Assigned task
Return, from the data that follows, each line that holds the word "perform".

Records to process
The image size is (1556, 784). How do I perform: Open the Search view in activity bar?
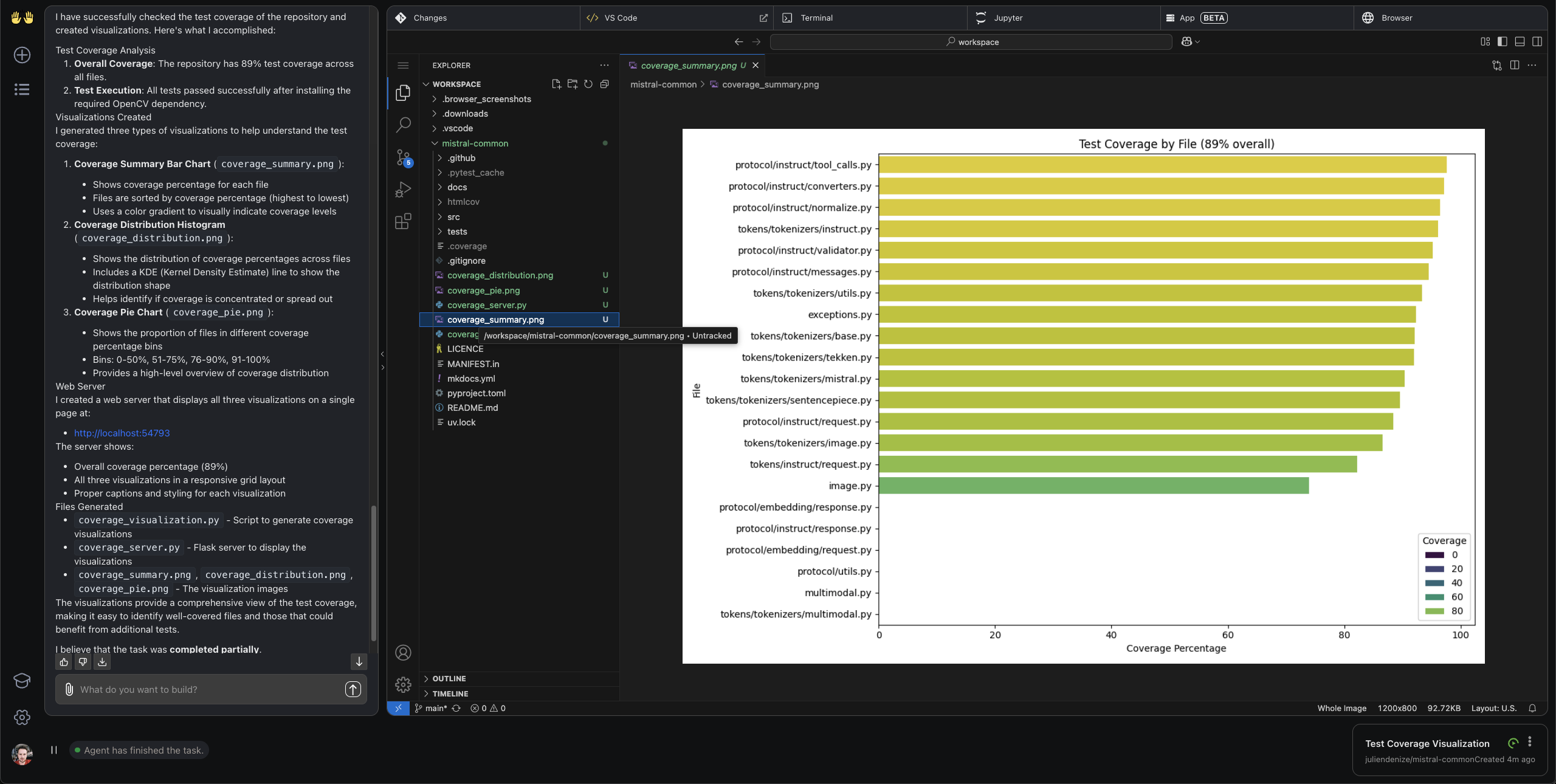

==

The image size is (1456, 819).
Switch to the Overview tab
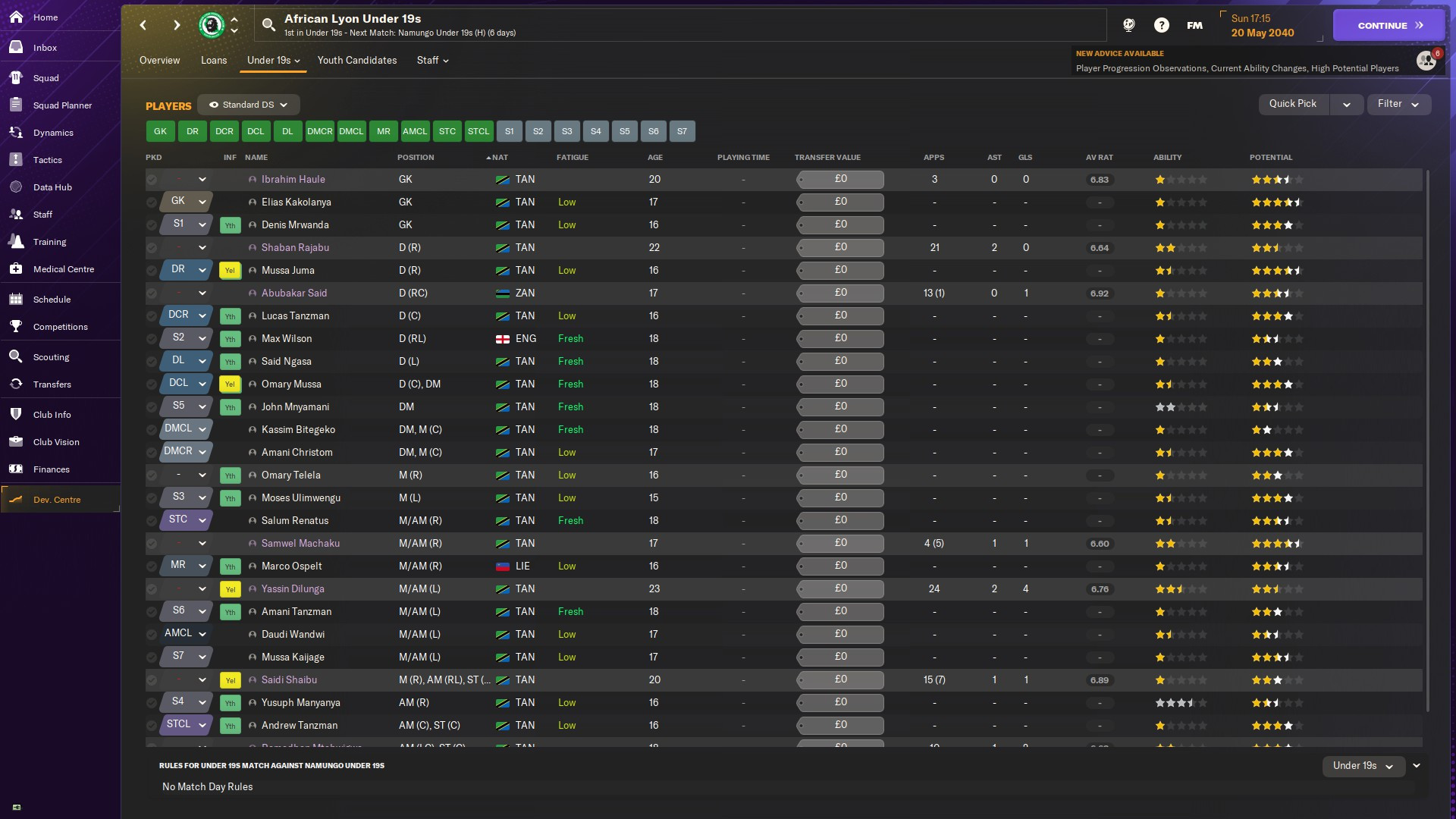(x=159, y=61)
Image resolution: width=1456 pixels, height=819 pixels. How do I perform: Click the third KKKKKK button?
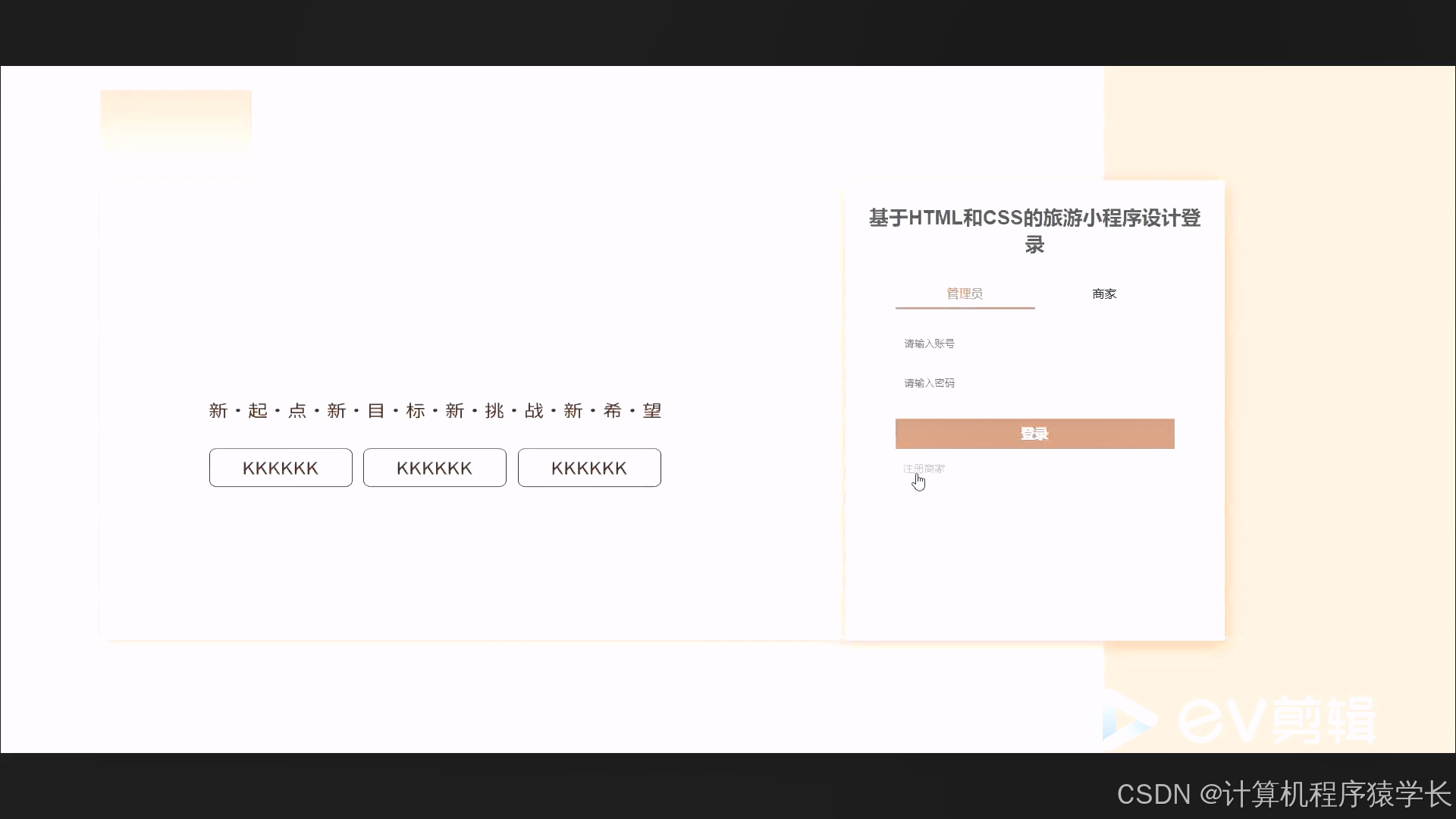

Answer for this exercise
The image size is (1556, 784). How do I perform: Open the Search view in activity bar?
Image resolution: width=1456 pixels, height=819 pixels. How do I perform: Click the third KKKKKK button?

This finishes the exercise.